● Required work
Please give again the items from the line with "Image resolution: width=708" up to and including the line with "the three-dot More", and leave the pictures out of your answer.
++++ Data to use ++++
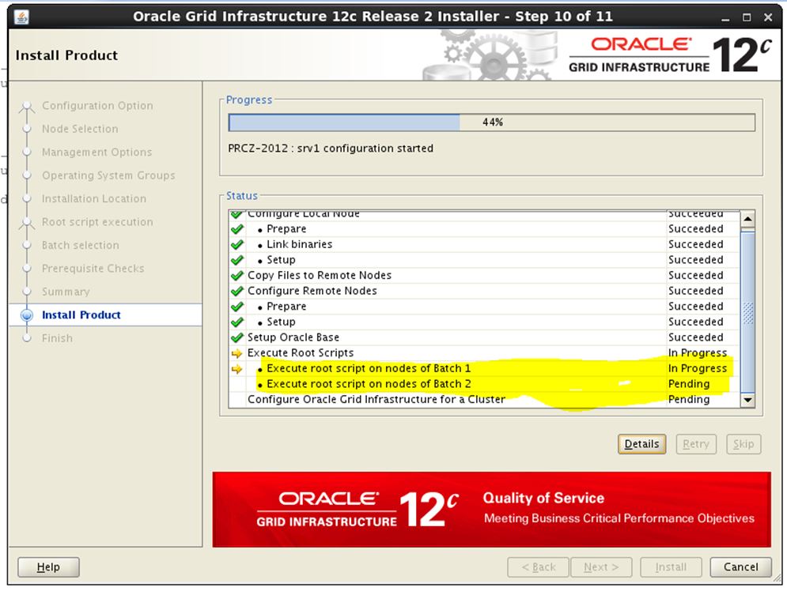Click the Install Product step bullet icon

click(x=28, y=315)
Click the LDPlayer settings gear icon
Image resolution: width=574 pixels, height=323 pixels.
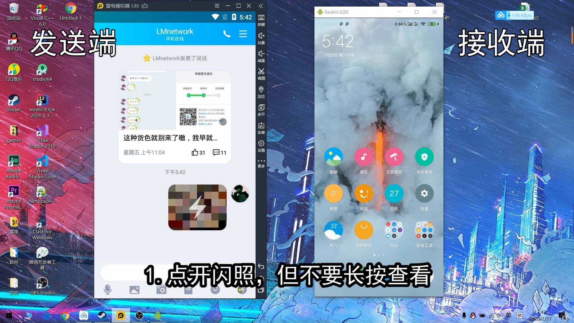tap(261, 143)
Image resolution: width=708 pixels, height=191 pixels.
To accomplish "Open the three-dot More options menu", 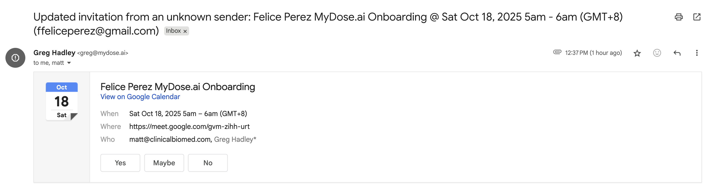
++++
++++ Data to use ++++
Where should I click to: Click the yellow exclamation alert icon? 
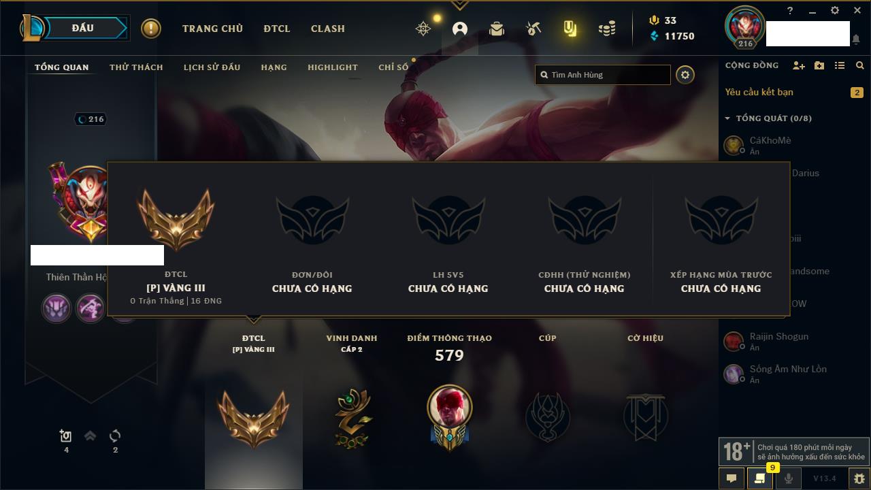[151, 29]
++++
++++ Data to use ++++
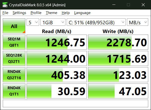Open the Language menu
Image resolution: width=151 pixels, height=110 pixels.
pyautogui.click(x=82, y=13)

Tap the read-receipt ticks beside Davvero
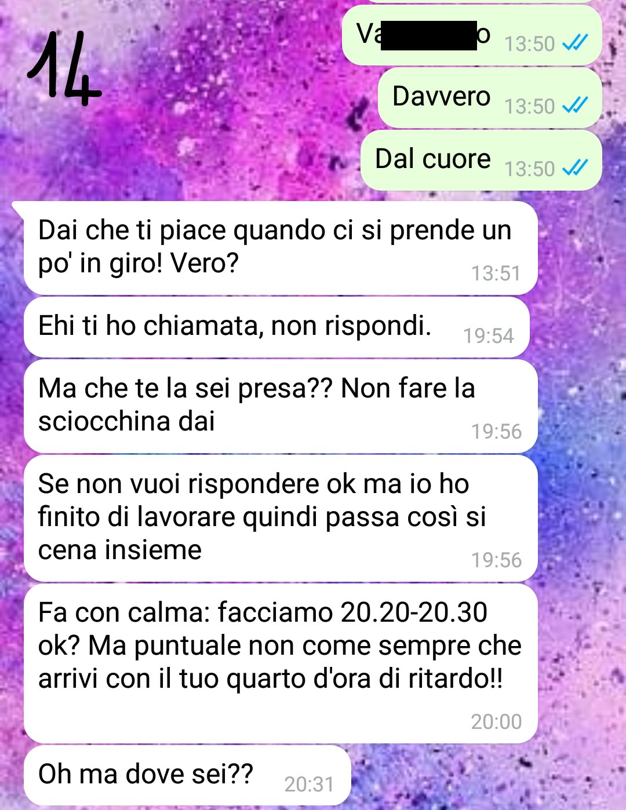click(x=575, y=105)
++++
● Written reply
Image resolution: width=708 pixels, height=191 pixels.
To accomplish "Open the three-dot More options menu", 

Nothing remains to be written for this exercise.